There are many deal-breaker level tradeoffs to consider when evaluating GSS. But in the end, it works well for Artsy and is so easy to setup and maintain that those tradeoffs may be worth it for you as well. We encountered three big issues when trying to implement GSS.
- You can no longer have admin only or user specific search results since you just get back public search results.
- Updates to search results take around a week or two.
- The ranking logic is magical and non-inspectable or modifiable.
It is important to remember that Google doesn't understand your business. It just wants to provide relevant results to people who come to Google, but people likely come to your site for a different reason. Google's pagerank considers the entire internet of links towards you. This causes some results that are really good globally to be bad for a site specific search. For example, at Artsy, our highest value pages are Artist pages which convert best for our key metrics. Our editorial pages, while nice are our lowest value pages and convert poorly. Google tends to highlight the editorial pages which have many inbound links. We have hacked around this by bumping up artist pages in results but it isn't ideal. Sometimes this works out favorably such as in the Banksy result below (one of our top searches). While SOLR give us artists who may be a misspelling of 'Banksy', GSS gives preferable result set with a mix of editorial content about Banksy and related categories.
Getting the most out of Google Site Search
First, make sure Google indexes your site. Google Site Search merely searches Google's index of your public site. This may highlight issues with indexing that you may want to fix such as improving page titles, descriptions or adding helpful meta information.
Google Site Search JSON API
The most important next step is to use the JSON API instead of letting Google render the results for you. GSS looks like Google Search (with some theming options). Google-style UI in your site is both conceptually and visually jarring to your users. Your designer may eventually want to move some things around so you might as well just start by rendering the results yourself.
In addition to these visual issues, GSS displays your page title, description and image intended for search engine result pages. This information should be changed to be more appropriate to people who are already on your site. See below where we compare a customized Google Site Search page with our own rendered version. We make the results more appropriate to Artsy by changing the order of results, cleaning up page titles and using visual layout.
The GSS JSON API is not your custom API with a connection to your database but you can make it work like one. You no longer get back nicely structured data allowing you to know if the entity is say, an artist or an artwork. You just get back urls and their meta tags. The key to getting good data out of the GSS API is to use a custom Facebook Open Graph implementation (custom og:type) and other custom meta tags.

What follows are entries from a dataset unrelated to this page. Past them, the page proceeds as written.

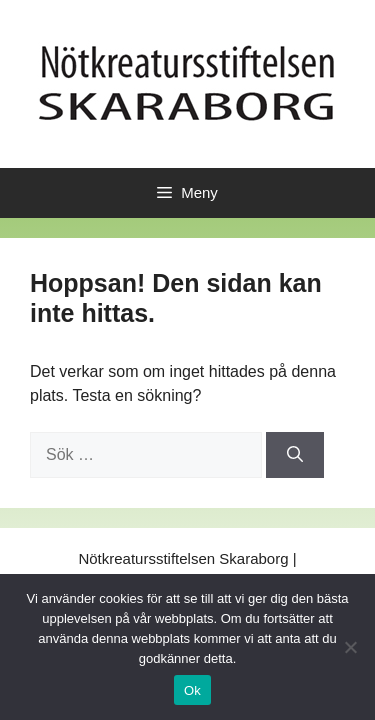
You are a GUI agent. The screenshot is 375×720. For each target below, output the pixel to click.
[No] (350, 647)
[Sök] (295, 455)
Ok (192, 690)
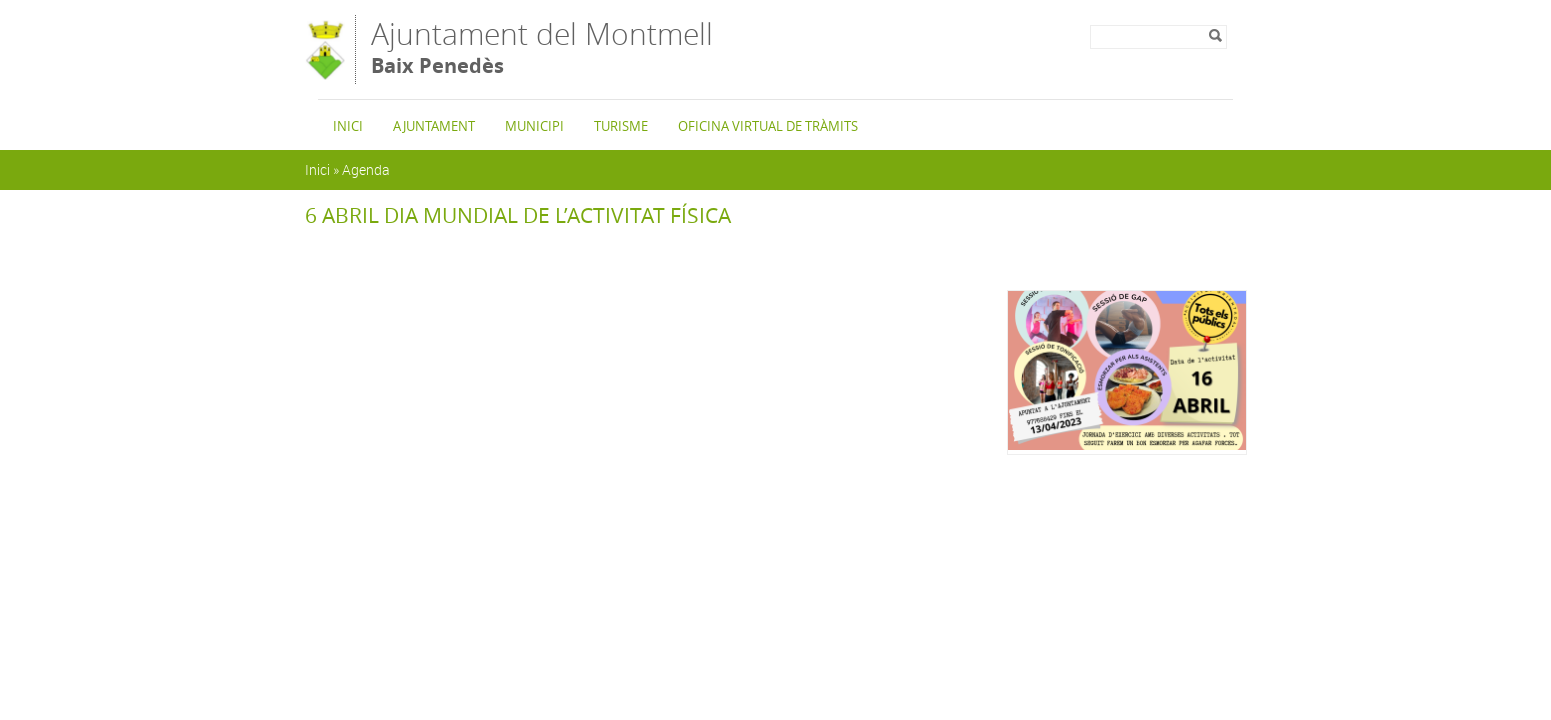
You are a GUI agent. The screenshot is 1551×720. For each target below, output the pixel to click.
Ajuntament (434, 126)
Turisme (621, 126)
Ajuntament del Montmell (542, 48)
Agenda (366, 169)
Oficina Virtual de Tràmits (768, 126)
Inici (348, 126)
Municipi (534, 126)
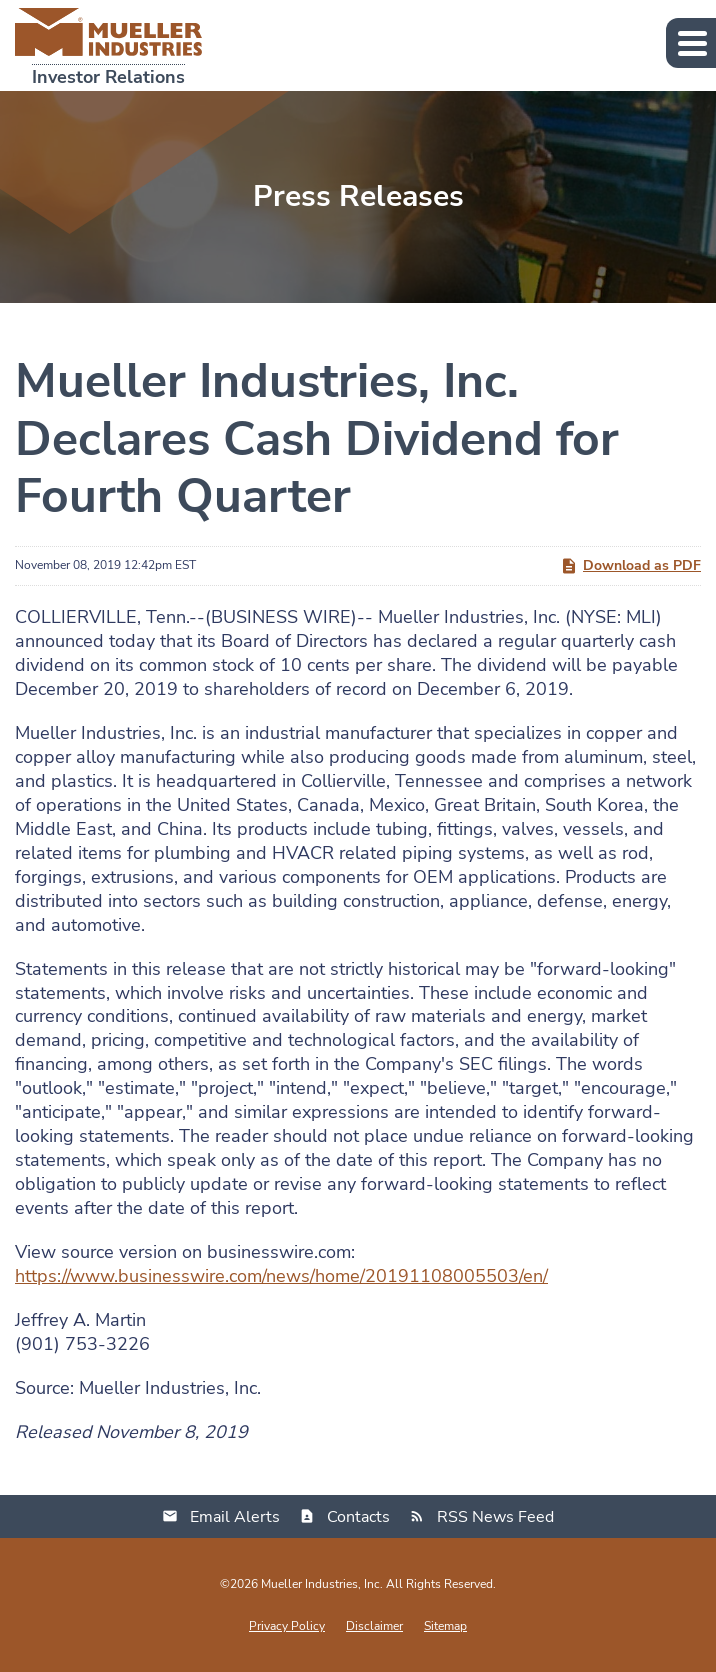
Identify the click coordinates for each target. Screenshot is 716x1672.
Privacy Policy (287, 1626)
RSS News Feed (495, 1517)
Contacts (358, 1517)
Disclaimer (374, 1626)
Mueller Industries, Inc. (322, 1584)
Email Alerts (235, 1517)
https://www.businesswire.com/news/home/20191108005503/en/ (281, 1276)
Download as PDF (630, 566)
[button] (691, 43)
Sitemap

Note how Banksy appears in a different layout from Articles above. For artist pages, we use a custom OG type called 'artsyinc:artist' which tell us which layout to use when displaying the result. We then include additional data like "og:nationality", "og:birthyear" etc if we need extra information. In addition to improving our layout, this makes Artsy more semantic.
Evaluating Search Changes
In addition to doing internal testing and sending to friends, we used usertesting.org to get a wider spectrum of users. This proved valuable just to see how real people phrase queries. For us, an art site, queries differ between art specialists and people new to art. Being able to see both gave us insights such as making search results more visual than textual.
Overall we were surprised at how well Google Site Search worked for us, a specialized art site. Given our level of customization it is impossible tell that we use it. We will see how well GSS plays out long term but so far, we have improved the search experience on Artsy while making it more semantic in the process. I only wish we had considered GSS a valid option earlier.